▶ **Exercise**
"left" is the word to look for; copy each line of the listing where it occurs.

▶ **Data records**
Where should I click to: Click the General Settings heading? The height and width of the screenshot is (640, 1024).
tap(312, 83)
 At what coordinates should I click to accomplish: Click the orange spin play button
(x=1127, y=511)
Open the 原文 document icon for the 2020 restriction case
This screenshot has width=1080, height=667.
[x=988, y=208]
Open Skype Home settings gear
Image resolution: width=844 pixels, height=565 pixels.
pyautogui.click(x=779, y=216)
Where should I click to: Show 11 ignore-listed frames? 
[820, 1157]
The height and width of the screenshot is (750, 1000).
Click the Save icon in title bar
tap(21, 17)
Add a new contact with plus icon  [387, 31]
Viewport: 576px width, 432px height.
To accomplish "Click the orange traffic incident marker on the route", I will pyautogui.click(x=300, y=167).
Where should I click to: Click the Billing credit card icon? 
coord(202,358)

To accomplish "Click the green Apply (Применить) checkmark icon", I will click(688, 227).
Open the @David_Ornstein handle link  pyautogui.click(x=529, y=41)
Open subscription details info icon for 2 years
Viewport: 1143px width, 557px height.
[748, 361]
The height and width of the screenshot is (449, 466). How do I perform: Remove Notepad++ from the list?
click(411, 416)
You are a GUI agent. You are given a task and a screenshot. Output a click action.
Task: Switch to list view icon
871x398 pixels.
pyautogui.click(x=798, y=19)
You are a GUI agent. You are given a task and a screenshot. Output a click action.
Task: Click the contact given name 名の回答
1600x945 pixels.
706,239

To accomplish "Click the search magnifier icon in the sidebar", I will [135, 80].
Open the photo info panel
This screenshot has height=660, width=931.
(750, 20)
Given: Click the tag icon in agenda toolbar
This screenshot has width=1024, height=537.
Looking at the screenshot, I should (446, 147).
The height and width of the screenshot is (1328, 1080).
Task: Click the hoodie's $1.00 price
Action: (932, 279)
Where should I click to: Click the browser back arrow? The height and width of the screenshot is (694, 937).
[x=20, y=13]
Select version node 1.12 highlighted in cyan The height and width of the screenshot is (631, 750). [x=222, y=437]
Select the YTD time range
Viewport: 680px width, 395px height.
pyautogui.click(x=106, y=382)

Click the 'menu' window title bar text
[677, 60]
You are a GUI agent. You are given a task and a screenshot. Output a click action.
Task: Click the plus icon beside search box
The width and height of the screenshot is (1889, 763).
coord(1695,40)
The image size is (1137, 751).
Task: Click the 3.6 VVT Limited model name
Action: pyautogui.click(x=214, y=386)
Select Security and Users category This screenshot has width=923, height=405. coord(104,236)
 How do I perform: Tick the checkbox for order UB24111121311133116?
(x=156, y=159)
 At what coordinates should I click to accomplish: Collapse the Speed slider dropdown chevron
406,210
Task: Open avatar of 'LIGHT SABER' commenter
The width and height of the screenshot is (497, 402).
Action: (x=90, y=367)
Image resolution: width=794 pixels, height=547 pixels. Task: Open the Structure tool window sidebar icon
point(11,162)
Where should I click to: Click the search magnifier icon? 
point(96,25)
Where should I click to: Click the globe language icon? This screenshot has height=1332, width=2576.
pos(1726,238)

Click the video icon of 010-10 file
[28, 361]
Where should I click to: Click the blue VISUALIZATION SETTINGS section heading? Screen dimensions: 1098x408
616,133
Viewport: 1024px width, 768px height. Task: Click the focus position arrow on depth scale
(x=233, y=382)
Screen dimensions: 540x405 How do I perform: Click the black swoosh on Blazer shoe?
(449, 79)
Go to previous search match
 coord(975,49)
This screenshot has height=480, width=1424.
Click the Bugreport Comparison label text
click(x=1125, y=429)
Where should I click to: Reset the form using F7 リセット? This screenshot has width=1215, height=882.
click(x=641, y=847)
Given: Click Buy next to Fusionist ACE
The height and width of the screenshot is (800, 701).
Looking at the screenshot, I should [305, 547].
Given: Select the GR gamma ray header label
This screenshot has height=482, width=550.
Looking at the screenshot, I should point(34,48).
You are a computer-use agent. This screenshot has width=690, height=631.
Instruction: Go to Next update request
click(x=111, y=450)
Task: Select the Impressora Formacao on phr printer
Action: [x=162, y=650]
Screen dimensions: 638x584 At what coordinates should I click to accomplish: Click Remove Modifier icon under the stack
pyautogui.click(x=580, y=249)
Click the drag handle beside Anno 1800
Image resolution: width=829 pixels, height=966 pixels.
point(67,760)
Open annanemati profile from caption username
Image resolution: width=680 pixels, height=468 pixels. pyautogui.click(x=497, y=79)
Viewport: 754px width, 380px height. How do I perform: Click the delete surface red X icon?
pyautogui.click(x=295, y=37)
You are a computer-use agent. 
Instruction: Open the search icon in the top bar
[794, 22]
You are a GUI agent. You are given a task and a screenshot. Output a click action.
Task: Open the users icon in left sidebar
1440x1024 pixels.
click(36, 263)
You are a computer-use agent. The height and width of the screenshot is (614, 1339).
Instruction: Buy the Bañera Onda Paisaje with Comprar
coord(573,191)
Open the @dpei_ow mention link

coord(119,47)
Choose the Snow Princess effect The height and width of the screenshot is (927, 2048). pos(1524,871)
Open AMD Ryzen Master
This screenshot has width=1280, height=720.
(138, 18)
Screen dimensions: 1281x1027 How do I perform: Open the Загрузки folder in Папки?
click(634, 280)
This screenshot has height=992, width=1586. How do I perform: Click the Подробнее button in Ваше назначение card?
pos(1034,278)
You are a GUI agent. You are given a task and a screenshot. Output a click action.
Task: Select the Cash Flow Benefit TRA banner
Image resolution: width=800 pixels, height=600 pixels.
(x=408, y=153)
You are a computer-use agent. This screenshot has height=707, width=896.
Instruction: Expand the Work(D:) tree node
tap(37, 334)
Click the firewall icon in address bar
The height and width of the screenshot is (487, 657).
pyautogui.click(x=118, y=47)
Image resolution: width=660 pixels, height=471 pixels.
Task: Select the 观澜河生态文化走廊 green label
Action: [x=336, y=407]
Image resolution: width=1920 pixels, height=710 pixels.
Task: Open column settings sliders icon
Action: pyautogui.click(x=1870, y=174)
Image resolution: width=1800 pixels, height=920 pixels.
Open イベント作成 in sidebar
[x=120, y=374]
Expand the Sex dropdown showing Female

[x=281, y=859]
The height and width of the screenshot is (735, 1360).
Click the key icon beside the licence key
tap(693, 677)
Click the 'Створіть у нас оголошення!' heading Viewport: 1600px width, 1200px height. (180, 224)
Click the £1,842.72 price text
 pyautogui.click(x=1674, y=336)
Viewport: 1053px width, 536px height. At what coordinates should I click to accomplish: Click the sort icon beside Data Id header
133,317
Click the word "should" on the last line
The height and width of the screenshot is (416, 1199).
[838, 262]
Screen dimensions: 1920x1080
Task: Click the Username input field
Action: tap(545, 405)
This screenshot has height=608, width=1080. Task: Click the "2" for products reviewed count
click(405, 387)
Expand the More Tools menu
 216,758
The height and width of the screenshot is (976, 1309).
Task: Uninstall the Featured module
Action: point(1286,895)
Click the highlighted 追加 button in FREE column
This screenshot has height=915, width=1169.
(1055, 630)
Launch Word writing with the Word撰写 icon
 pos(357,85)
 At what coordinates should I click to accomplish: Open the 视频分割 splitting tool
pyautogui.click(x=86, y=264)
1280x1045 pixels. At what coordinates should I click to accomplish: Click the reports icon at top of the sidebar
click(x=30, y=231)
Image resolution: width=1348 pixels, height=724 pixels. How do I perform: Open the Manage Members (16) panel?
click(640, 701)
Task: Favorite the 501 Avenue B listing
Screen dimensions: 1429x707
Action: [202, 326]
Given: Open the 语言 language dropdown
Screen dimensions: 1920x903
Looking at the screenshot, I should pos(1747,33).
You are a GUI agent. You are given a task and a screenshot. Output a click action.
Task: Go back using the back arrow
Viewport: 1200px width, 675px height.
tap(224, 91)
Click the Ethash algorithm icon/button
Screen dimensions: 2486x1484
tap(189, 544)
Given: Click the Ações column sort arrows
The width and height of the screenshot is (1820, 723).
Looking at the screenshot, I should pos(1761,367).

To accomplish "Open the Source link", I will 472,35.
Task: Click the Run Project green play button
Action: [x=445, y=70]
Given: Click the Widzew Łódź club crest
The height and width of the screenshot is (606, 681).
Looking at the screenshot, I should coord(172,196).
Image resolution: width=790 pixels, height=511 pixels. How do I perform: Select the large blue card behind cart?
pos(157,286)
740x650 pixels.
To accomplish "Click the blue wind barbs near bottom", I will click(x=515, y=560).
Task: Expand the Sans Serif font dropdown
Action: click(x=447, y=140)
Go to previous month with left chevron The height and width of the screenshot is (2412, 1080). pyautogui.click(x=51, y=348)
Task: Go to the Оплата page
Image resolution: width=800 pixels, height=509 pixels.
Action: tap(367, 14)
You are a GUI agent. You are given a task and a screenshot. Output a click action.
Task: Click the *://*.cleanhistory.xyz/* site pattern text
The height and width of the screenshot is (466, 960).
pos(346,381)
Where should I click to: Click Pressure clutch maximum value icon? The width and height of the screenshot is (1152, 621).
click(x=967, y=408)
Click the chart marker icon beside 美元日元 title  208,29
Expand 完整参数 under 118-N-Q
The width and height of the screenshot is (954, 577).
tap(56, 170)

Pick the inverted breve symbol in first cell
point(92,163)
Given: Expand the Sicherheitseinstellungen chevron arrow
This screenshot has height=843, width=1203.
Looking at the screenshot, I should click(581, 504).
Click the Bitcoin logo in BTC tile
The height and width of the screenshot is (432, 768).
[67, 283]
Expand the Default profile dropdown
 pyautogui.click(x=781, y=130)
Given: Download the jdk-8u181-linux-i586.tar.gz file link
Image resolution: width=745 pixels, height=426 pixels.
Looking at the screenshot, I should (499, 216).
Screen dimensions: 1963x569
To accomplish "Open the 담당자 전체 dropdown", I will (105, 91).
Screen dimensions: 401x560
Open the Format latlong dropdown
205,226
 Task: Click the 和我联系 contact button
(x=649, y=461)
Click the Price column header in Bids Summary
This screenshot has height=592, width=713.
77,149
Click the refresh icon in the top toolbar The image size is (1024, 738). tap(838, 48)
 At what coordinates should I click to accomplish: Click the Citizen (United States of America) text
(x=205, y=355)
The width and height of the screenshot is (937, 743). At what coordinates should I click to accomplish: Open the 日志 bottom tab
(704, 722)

▶ **Response to this exercise**
Task: Open the users icon in left sidebar
Go to previous month with left chevron The height and width of the screenshot is (2412, 1080). pyautogui.click(x=51, y=348)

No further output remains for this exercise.